▶ _What to do_:
Gather every line in the items below that contains the word "height", and copy each one out in full.

▶ _Entries_:
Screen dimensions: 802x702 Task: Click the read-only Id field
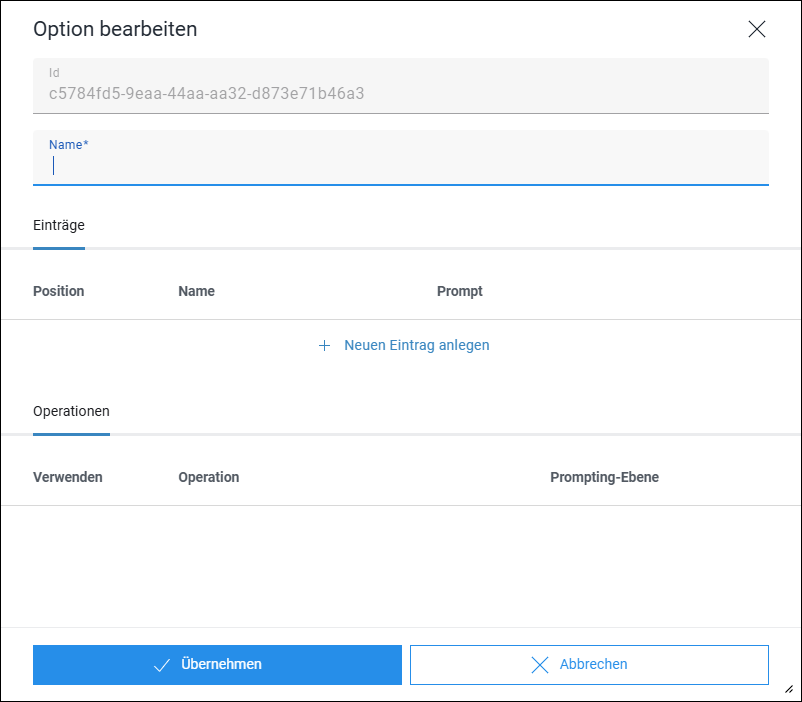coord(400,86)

...

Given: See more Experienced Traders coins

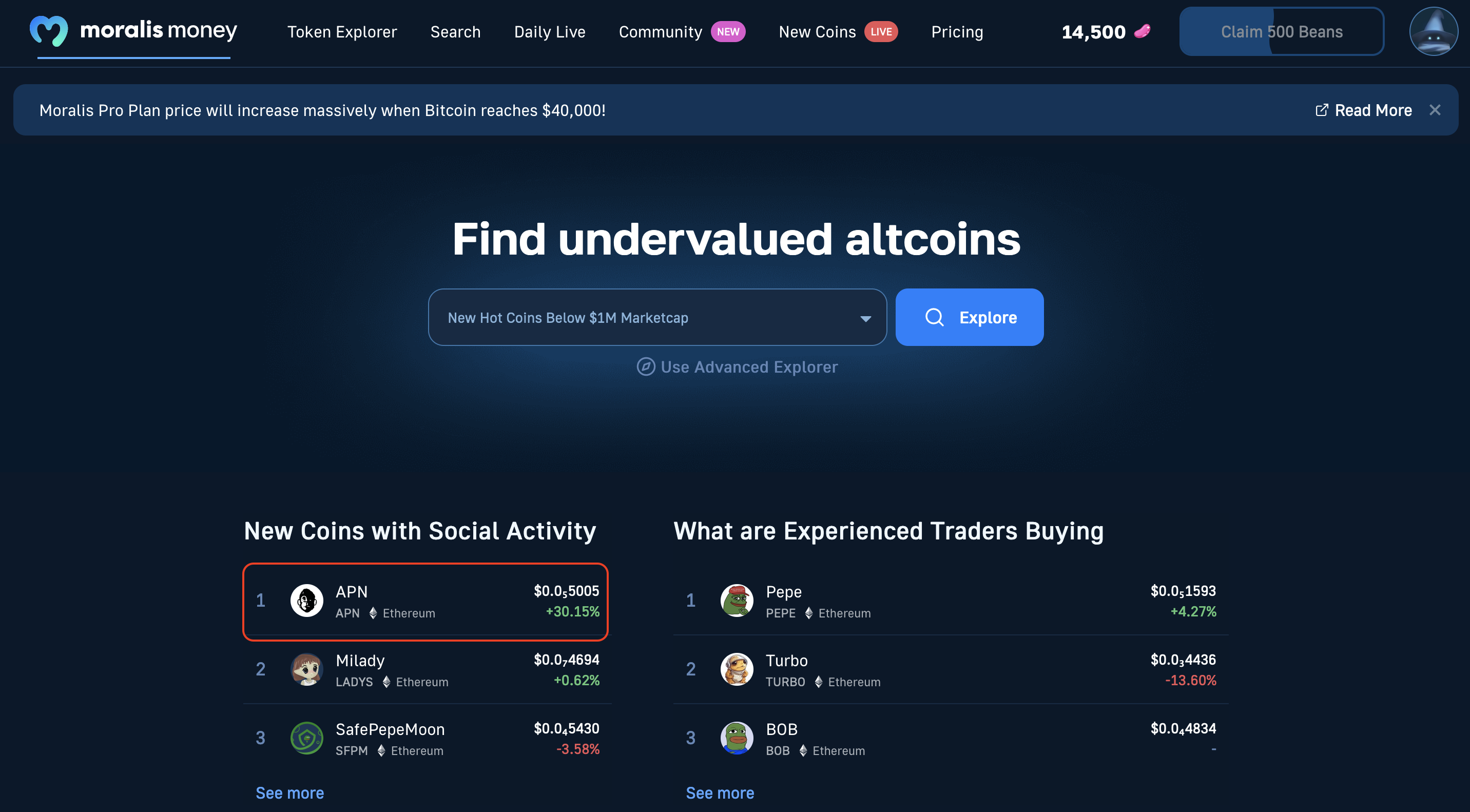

* * *

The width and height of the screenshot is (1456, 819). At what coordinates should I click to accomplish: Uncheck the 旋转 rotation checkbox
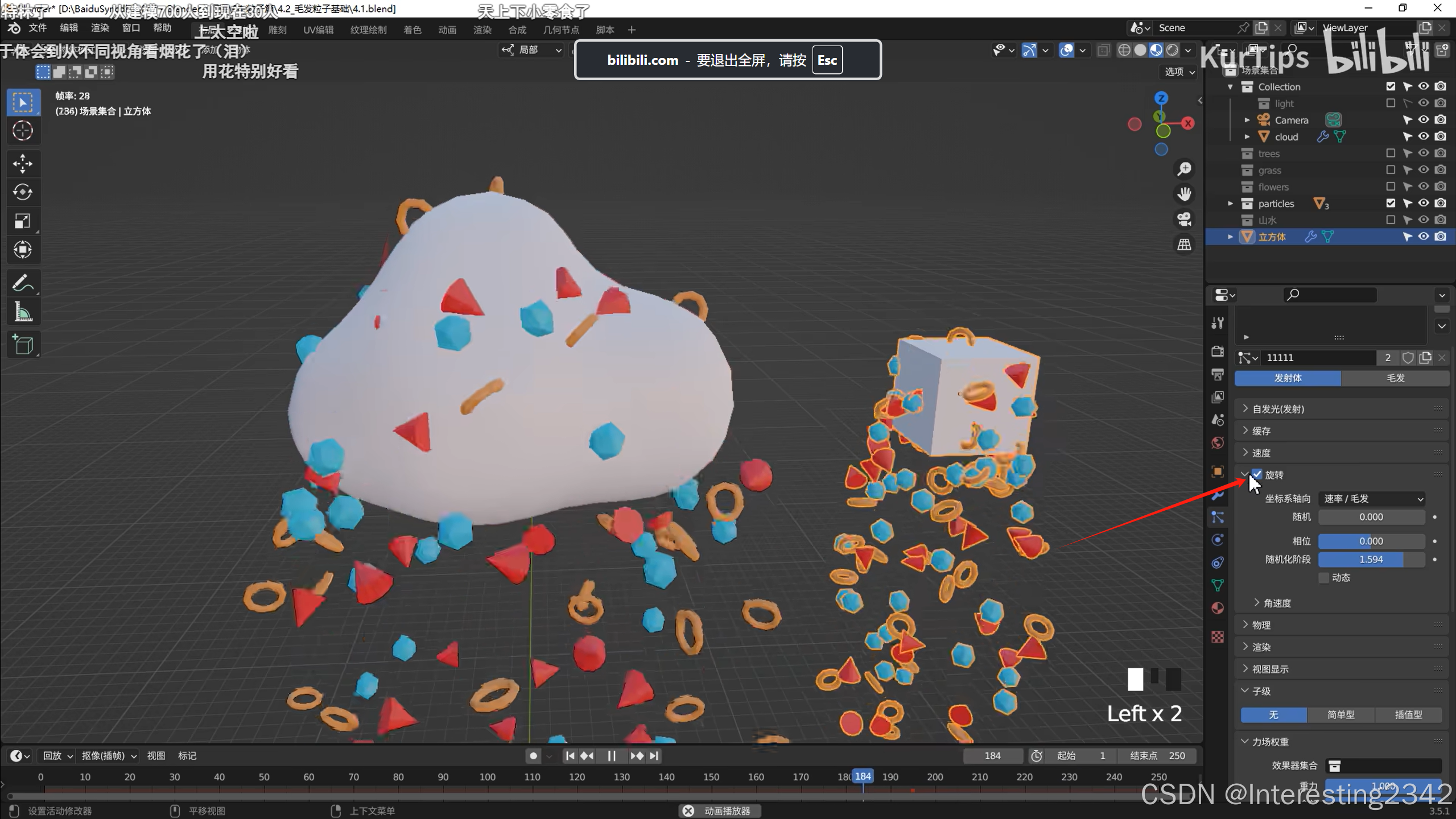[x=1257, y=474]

▶ _Problem solution_:
The width and height of the screenshot is (1456, 819). At what coordinates should I click to accomplish: Uncheck the 旋转 rotation checkbox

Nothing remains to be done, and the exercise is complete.